Seasonality is the tendency for commodities futures prices to rise or fall at a particular time of year, every year. In many agricultural commodities, seasonality is a result of harvest cycles. Prices fall when supply becomes abundant, and they rise when supply dwindles. In other commodities like gold or crude oil where supply tends to be steadier, barring any natural disasters, seasonality is determined by changes in seasonal demand patterns. For example, crude prices tend to rise in the spring ahead of the summer driving season, and again near the end of the summer to factor in the winter heating season. A ten year study of most commodities corroborates this phenomenon, and seasonal price tendencies ought to be respected more often than not.
Now that we know what seasonality is, let's discuss its relevancy to coffee futures for this spring. Coffee has some of the strongest seasonal tendencies among all tradable commodities. The most dramatic seasonal pattern occurs in June, where prices tend to collapse under the weight of the Brazilian harvest coming online. Because there are only a few major players making up the majority of coffee production in the world, their production cycles heavily influence prices. Brazil in the summer months, and Vietnam toward the end of the year, both contribute massive quantities of fresh coffee. This is a burden that tends to weight heavily on futures prices. But in recent years, due to steadily climbing worldwide demand, and due to the fact that the growth in worldwide supply has not kept pace with consumption, seasonal influences have become more pronounced. Every year since 2004 we have seen prices trend higher from October through March of the following year, while trending lower in the summer months.
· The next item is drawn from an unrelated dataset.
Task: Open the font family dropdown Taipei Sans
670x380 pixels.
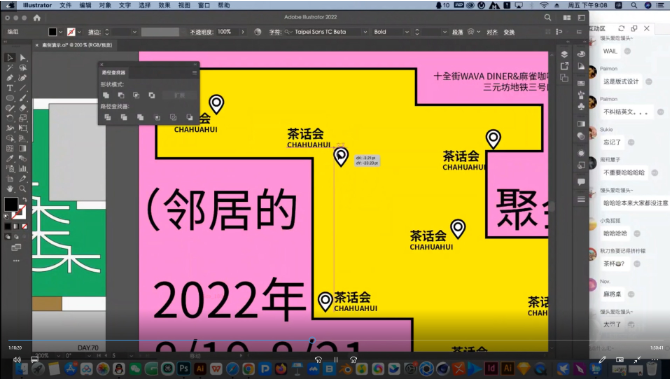Action: 326,32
Now lets add to this seasonal tendency for coffee futures prices to climb in the spring the fact that we're on the cusp of a huge deficit in coffee product for the 2009-2010 season, the fact that coffee stocks (reserves) at producing locations are at an all time low, and that worldwide reserves relative to consumption are at levels not seen in thirty years. This is the perfect storm for coffee futures, and is going to result in the largest bull run in recorded history. But some of these factors are not new, why have prices not begun climbing as of yet? Well friends, back to the title of our article. Seasonality. 2008 was a generous year coffee production, adding a good deal to stocks. That and the global financial crisis pulled money from every asset class out there. So we've been riding off of an excess of supply at a time when people are afraid to invest. I believe the catalyst for this market is just around the corner. The pricing in of the coming coffee deficit will begin any time now as we've cleared the Vietnamese and Colombian crops and have just a few months before Brazil harvests a cyclically smaller crop. Seasonality suggests the time is here for coffee to price in this deficit. So contact your commodities broker and go long, or buy yourself into a Coffee ETF and hang tight, cause we're about to see a bull run to remember.